Posted: Thursday, November 01, 2012 1:00 AM
Appeals court ruling could have far-reaching effects
The USDA claims it was precluded from considering potential harm to endangered species and other environmental effects in its decision to commercialize biotech alfalfa.
The agency recently defended its full deregulation of the transgenic crop before the 9th U.S. Circuit Court of Appeals, which has been asked by biotech critics to reverse the decision.
The USDA Animal and Plant Health Inspection Service only has the power to restrict cultivation of plants that are "parasitic," which genetically engineered alfalfa is not, said Dana Kaersvang, attorney for the agency.
"Once the evidence shows it is not a plant pest, APHIS doesn't have the discretion to regulate it as a plant pest," she said during oral arguments.
The Center for Food Safety, a nonprofit group, claims the agency has broader authority over genetically engineered crops. The USDA's interpretation of the law would let it ignore Endangered Species Act requirements to consult with other agencies about potential hazards to wildlife.
"It would allow agencies to limit themselves out of consultation duties by narrowly drawing their regulations or delaying updating their regulations," said George Kimbrell, an attorney for the group.
The National Environmental Policy Act, under which USDA conducts environmental reviews of biotech crops, would also be rendered a "meaningless paper exercise," he said.
Since the USDA must evaluate the environmental consequences of biotech crops, it stands to reason that the agency can prevent potential harms, said Kimbrell.
"If they didn't have authority over them, they wouldn't have to analyze them," he said.
The Center for Food Safety argues that transgenic alfalfa, which is resistant to glyphosate herbicides, will cause farmers to spray more of the chemical to the detriment of threatened and endangered species.
Biotech critics fear that more glyphosate usage will speed weed resistance to the herbicide. They also worry cross-pollination between transgenic alfalfa and other varieties will damage markets for conventional and organic farmers.
However, the 9th Circuit's decision in this case will have far-reaching effects beyond transgenic alfalfa, Andrew Kimbrell, executive director of the Center for Food Safety, told Capital Press.
If the 9th Circuit agrees with the USDA's position, the agency's oversight of genetically engineered crops would become a "sham," he said. "It would neuter their regulatory authority."

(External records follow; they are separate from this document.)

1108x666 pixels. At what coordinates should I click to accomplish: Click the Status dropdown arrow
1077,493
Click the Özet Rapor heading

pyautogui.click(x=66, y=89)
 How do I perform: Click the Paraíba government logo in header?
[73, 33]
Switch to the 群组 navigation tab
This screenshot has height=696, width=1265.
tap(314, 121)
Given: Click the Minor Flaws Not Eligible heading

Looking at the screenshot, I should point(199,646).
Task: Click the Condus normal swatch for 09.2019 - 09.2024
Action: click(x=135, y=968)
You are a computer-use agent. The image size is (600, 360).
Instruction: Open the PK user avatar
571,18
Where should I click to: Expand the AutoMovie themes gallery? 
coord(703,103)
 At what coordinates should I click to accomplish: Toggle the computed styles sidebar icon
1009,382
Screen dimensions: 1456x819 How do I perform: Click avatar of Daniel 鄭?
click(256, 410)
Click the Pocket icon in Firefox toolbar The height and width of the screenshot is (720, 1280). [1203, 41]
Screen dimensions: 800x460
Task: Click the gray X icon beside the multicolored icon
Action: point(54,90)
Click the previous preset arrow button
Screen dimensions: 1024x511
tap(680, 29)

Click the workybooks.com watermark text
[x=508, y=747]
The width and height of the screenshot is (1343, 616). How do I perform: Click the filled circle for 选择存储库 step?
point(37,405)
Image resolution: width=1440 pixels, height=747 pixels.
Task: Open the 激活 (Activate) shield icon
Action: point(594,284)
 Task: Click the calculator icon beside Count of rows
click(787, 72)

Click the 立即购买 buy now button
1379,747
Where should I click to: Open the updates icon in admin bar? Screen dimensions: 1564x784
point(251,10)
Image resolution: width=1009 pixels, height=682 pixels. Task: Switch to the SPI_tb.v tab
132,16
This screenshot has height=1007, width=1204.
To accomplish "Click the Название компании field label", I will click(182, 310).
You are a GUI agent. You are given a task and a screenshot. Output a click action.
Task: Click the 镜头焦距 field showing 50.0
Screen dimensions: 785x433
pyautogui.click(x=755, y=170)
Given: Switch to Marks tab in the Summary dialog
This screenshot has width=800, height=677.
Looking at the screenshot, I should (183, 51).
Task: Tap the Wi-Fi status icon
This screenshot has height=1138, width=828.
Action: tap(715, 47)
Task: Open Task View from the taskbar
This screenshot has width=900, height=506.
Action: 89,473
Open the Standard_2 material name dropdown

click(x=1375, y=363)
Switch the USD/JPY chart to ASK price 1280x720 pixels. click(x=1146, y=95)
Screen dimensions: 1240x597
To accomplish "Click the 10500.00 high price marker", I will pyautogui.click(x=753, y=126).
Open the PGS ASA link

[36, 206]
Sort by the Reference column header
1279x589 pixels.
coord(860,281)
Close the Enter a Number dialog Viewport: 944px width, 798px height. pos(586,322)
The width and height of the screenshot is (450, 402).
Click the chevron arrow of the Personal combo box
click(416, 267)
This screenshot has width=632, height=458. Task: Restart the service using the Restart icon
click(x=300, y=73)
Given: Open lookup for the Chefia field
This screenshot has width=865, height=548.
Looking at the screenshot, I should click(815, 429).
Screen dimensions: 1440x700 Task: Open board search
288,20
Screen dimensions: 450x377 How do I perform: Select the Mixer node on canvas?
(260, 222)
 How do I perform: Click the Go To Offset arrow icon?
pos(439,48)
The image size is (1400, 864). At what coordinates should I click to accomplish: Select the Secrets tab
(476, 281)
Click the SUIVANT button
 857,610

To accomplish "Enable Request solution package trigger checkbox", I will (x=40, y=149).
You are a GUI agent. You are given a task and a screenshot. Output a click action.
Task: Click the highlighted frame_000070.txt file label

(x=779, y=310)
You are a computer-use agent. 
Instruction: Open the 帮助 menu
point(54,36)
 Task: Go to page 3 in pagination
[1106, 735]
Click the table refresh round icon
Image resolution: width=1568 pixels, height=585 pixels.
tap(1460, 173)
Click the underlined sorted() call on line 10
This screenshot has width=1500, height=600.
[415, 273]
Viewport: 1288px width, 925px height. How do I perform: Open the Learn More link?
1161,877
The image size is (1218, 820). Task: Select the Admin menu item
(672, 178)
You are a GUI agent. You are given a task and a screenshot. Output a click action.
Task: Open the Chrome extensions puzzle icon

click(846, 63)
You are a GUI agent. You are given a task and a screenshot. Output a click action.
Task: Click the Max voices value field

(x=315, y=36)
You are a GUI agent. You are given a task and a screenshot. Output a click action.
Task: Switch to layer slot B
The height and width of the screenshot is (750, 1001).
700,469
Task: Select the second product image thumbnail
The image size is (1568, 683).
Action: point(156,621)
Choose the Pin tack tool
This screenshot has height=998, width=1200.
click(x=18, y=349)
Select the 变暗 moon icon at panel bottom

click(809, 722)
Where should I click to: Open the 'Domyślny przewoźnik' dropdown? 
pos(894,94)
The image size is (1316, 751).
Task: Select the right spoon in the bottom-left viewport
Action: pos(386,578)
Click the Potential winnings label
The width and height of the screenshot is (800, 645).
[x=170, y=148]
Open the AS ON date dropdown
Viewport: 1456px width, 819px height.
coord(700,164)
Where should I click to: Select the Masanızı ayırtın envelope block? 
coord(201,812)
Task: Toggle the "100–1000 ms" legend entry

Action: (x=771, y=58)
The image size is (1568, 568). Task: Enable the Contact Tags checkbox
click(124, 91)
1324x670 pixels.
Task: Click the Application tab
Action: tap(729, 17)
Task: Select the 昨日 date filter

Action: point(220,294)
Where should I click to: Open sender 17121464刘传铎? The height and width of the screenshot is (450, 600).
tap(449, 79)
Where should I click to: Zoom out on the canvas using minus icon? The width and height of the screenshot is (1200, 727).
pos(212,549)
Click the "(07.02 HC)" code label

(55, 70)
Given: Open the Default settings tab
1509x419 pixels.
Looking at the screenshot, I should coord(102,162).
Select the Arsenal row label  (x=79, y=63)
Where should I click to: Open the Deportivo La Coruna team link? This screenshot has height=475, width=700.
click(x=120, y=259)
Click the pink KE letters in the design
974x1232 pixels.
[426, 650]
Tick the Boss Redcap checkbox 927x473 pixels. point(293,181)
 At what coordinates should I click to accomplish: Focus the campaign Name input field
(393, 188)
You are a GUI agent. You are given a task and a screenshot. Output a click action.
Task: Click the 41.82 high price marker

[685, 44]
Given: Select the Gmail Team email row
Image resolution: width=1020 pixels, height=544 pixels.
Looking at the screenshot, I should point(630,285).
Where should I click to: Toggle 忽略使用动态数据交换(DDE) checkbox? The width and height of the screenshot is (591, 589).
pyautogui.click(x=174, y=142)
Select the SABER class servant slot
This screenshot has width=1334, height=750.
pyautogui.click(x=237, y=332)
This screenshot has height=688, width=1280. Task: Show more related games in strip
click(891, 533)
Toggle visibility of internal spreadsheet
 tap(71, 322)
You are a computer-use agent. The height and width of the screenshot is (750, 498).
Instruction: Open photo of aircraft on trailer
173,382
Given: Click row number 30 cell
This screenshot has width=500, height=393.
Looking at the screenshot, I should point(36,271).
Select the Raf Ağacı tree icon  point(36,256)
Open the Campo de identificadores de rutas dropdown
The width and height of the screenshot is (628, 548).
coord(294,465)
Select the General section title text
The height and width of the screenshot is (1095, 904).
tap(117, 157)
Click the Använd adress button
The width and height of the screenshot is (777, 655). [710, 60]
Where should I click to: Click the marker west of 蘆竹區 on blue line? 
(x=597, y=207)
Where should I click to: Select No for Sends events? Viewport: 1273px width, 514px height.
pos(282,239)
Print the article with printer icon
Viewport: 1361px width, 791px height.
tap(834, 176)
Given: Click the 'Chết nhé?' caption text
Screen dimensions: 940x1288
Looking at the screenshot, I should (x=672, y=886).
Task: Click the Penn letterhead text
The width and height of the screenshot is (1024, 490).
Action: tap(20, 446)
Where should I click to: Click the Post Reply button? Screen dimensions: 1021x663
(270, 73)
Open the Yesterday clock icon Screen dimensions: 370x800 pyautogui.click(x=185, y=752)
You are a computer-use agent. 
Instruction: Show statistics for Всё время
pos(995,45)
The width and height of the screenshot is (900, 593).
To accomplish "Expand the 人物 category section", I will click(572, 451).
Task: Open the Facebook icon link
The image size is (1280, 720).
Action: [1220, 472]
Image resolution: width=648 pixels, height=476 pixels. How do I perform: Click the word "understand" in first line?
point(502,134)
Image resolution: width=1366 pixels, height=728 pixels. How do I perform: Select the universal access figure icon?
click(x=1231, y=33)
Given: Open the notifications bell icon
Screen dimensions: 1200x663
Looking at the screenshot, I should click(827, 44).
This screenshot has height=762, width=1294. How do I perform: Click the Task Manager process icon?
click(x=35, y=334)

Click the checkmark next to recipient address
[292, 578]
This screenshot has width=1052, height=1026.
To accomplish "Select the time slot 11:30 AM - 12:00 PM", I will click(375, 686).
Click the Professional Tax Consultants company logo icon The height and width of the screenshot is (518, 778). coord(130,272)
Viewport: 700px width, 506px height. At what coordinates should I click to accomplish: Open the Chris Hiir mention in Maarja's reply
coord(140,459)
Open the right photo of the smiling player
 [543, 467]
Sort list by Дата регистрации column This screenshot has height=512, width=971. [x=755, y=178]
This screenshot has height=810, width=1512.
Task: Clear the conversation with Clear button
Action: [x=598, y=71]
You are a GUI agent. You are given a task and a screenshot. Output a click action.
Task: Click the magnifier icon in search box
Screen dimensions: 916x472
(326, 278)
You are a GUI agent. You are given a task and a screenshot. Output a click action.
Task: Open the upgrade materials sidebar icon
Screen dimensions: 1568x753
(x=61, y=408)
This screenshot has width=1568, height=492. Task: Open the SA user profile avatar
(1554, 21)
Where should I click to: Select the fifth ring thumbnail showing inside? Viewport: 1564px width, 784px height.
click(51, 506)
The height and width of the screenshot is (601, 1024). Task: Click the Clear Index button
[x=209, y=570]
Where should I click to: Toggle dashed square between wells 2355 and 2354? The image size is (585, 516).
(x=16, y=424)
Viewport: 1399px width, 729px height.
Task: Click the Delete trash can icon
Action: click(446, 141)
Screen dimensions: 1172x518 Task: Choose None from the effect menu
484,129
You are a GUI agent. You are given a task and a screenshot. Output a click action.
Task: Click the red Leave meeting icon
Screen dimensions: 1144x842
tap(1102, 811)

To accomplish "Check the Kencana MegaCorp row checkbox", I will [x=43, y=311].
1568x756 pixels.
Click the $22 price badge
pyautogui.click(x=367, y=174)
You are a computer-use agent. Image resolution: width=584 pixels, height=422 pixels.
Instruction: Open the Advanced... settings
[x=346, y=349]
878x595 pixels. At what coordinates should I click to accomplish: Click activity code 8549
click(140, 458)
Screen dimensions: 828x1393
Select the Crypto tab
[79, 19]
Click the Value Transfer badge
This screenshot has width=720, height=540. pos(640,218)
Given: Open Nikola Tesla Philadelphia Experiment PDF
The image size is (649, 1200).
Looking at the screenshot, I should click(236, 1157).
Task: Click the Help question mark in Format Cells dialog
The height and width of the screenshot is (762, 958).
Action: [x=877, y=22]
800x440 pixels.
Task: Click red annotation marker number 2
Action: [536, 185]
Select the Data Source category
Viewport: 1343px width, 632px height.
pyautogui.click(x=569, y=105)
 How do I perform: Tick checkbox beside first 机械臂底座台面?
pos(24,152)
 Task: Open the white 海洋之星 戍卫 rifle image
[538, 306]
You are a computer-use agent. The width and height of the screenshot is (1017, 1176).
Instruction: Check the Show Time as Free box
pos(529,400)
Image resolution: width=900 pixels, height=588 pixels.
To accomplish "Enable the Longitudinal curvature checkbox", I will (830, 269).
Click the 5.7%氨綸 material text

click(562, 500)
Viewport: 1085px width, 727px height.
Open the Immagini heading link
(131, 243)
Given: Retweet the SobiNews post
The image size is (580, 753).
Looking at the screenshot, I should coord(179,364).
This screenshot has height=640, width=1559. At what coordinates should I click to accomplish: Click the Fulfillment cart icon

During the oral arguments, USDA pointed out that other, non-genetically engineered crops also have the propensity for cross-pollination problems, but that doesn't give the agency jurisdiction over them.
Concerns about increased herbicide usage, meanwhile, fall under the purview of the U.S. Environmental Protection Agency, which had to approve the spray regime for alfalfa, said Kaersvang.
"The herbicide is regulated by EPA," she said. "EPA authorized the label change and nobody challenged the label change."
It's not in the USDA's job description to look for obstacles to stop the cultivation of transgenic crops that aren't plant pests, said Richard Bress, an attorney for the Monsanto Co., which developed the Roundup Ready crop.
"Statutory language can only be stretched so far," he said.
Genetically engineered alfalfa was originally deregulated in 2005 but a federal judge blocked further planting of the crop two years later.
The U.S. Supreme Court lifted that injunction in 2010 but the crop remained regulated until the USDA completed a comprehensive environmental review and decided to allow farmers to grow it without restriction last year.